*** Exercise material Section Begins ***

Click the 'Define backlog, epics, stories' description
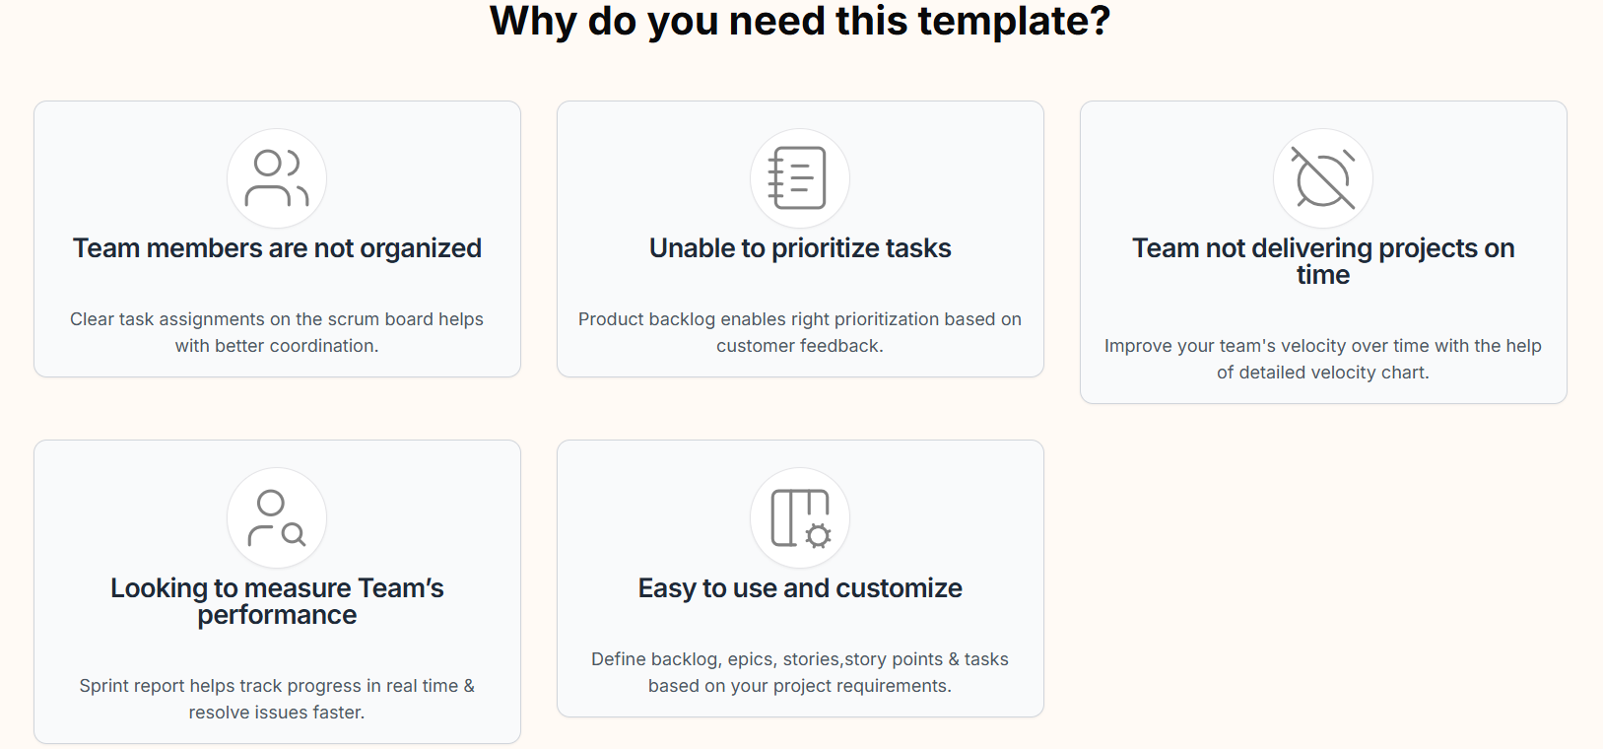[800, 672]
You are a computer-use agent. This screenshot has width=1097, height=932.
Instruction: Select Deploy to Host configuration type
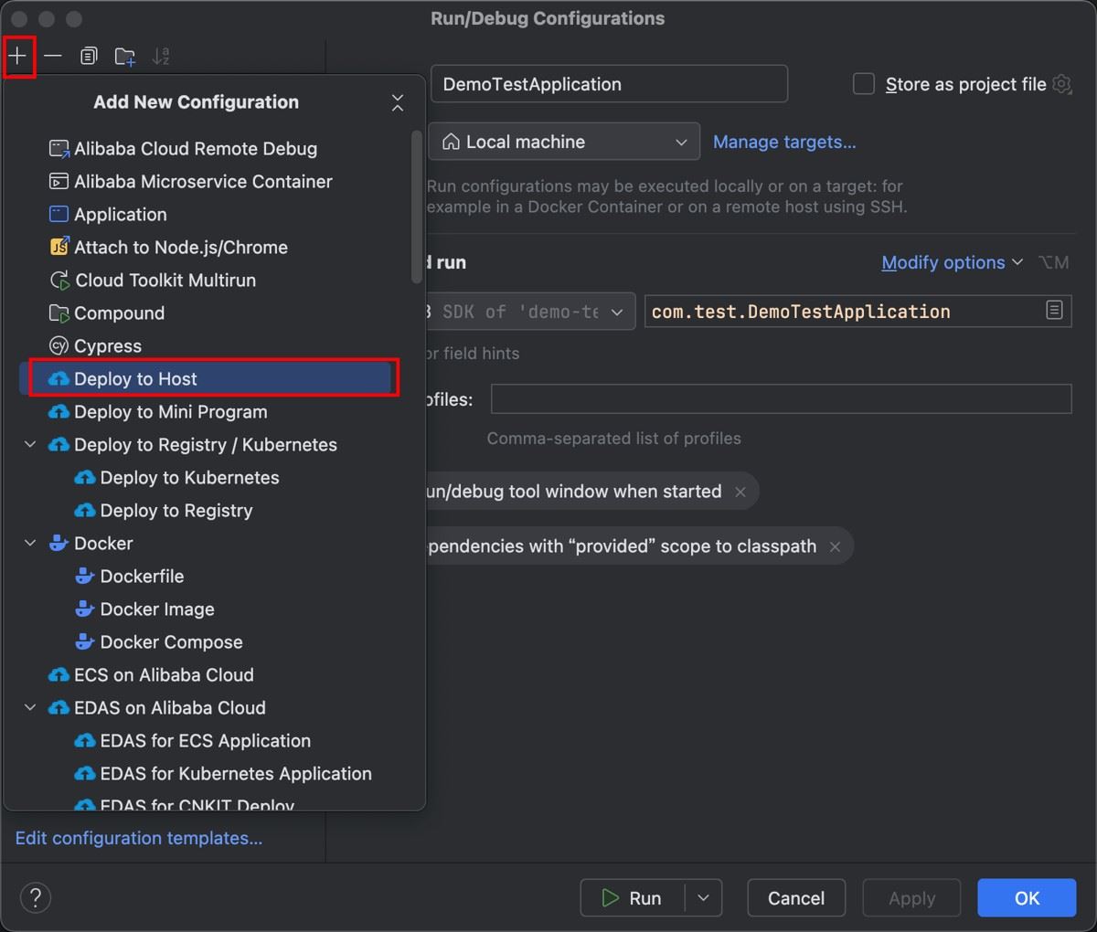coord(135,378)
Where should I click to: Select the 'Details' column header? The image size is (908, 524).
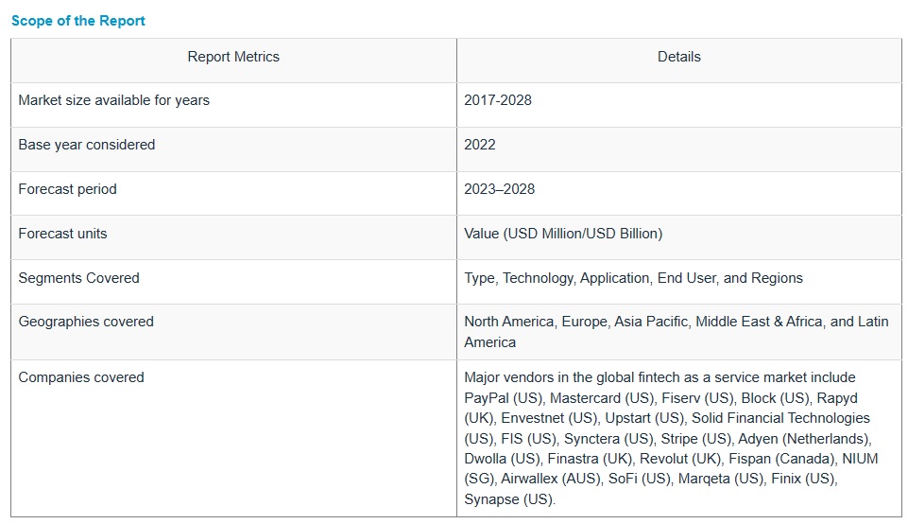click(678, 57)
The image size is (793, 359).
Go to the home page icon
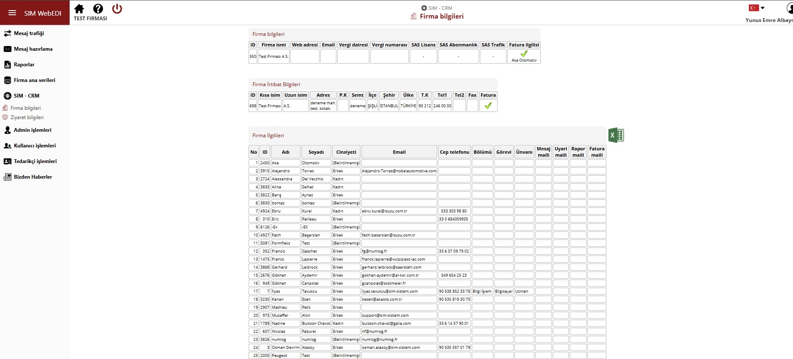pos(79,8)
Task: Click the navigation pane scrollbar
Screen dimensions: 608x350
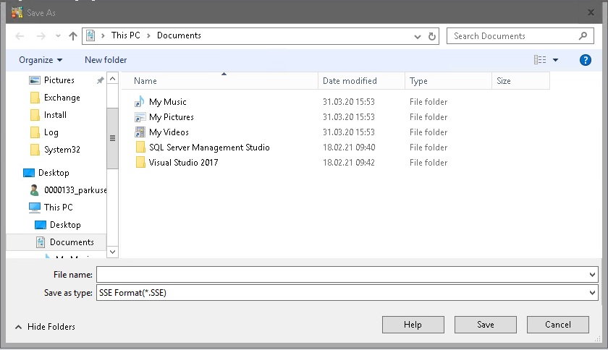Action: point(112,137)
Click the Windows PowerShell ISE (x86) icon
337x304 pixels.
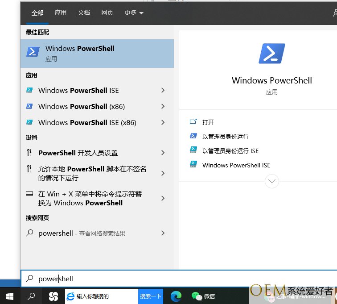click(29, 122)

*** Exercise material Section Ends ***

- **Task directions**: Every line of the material must be repeated exactly; pictures stay out.

- **Answer for the task**:
Click the 'Define backlog, epics, stories' description
[800, 672]
You are a computer-use agent. This screenshot has width=1097, height=932.
Instruction: Select Deploy to Host configuration type
coord(135,378)
Where should I click to: Select the 'Details' column header? The image size is (908, 524).
click(678, 57)
The image size is (793, 359).
Go to the home page icon
pos(79,8)
Task: Click the navigation pane scrollbar
Screen dimensions: 608x350
Action: point(112,137)
Click the Windows PowerShell ISE (x86) icon
337x304 pixels.
click(29, 122)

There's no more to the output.